==== Page text

Re: ACTION-212: Draft text on how user agents must obtain consent to turn on a DNT signal

Shane, Vinay, John, 

out of the trenches I strongly believe that live is complex and that 
we can't predict all and every situation a server may face in DNT 
space. So apart from the fact that there may be politics around 
certain user agents showing the preference-selection to the user in 
a certain way, I can imagine a gazillion situation where a service 
may have all and every reason to not apply DNT limitations. I think 
it is just presumptuous to think that such a situation could never 
exist. 

There are two ways to react. Either not sending a response header at 
all. In which case the UA can not assume that DNT is followed. Or by 
sending a (small) signal back allowing the UA to understand that the 
service is DNT enabled, but doesn't like the concrete signal. Which 
one to chose is a matter of taste and discussion. I'm leaning 
towards an active signal (see my email to Roy). 

Rigo

P.S. I'm more concerned about cheap 30-line tools senselessly 
spawning DNT-headers for a short term privacy claim. Those have 
nothing to do with "self-determination" and serious privacy 
considerations but rather riding a wave. 


On Thursday 01 November 2012 17:11:41 Shane Wiley wrote:
> Vinay,
> 
> I agree a non-compliant UA is most likely not going to go out of
> its way to tell its users that a Server feels its non-compliant.

========
==== Items

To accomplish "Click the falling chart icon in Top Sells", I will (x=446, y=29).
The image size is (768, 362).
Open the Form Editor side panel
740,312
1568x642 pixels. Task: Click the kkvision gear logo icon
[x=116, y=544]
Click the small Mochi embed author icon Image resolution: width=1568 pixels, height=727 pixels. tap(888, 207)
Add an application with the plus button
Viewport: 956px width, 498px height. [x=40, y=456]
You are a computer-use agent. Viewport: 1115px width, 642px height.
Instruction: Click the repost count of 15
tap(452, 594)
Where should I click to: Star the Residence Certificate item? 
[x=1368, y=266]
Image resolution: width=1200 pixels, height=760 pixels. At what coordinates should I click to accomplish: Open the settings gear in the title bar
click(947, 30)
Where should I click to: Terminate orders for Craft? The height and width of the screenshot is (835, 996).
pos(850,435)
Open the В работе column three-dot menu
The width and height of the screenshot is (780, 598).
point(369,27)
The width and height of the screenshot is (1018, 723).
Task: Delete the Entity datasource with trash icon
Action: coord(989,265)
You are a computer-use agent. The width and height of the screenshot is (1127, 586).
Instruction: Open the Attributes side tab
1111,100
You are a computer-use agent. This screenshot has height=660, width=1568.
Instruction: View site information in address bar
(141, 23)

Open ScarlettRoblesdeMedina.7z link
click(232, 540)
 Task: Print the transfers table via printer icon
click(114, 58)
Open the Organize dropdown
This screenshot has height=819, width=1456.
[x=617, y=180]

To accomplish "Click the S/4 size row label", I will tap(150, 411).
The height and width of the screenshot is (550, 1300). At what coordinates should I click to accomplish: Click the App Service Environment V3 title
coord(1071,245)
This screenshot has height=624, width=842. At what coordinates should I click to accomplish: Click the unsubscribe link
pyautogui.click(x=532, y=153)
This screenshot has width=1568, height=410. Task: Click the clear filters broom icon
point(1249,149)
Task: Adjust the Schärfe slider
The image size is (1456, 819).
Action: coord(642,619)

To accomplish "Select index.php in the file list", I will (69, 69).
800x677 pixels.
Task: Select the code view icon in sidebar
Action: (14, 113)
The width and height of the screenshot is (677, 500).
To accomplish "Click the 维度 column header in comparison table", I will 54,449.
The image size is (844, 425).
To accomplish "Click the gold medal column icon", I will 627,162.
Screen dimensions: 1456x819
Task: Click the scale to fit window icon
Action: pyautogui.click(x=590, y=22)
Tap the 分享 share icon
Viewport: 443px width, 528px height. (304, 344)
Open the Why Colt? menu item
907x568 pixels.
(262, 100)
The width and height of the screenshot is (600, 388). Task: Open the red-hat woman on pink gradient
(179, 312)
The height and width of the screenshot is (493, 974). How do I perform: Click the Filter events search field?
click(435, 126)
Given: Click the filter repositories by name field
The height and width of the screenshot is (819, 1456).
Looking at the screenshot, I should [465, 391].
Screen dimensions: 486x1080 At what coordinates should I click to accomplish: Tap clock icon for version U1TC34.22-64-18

========

# Set task A
From the DNT consent email, reproduce the stretch from "On Thursday 01" through "feels its non-compliant.".
# Set task B
Translate this sentence from the DNT consent email into Spanish: "I'm leaning towards an active signal (see my email to Roy)."
# Set task C
According to the P.S. in the DNT consent email, what is Rigo more concerned about?

# Exercise response A
On Thursday 01 November 2012 17:11:41 Shane Wiley wrote:
> Vinay,
> 
> I agree a non-compliant UA is most likely not going to go out of
> its way to tell its users that a Server feels its non-compliant.

# Exercise response B
Me inclino por una señal activa (véase mi correo electrónico a Roy).

# Exercise response C
Cheap 30-line tools that senselessly spawn DNT headers for a short-term privacy claim.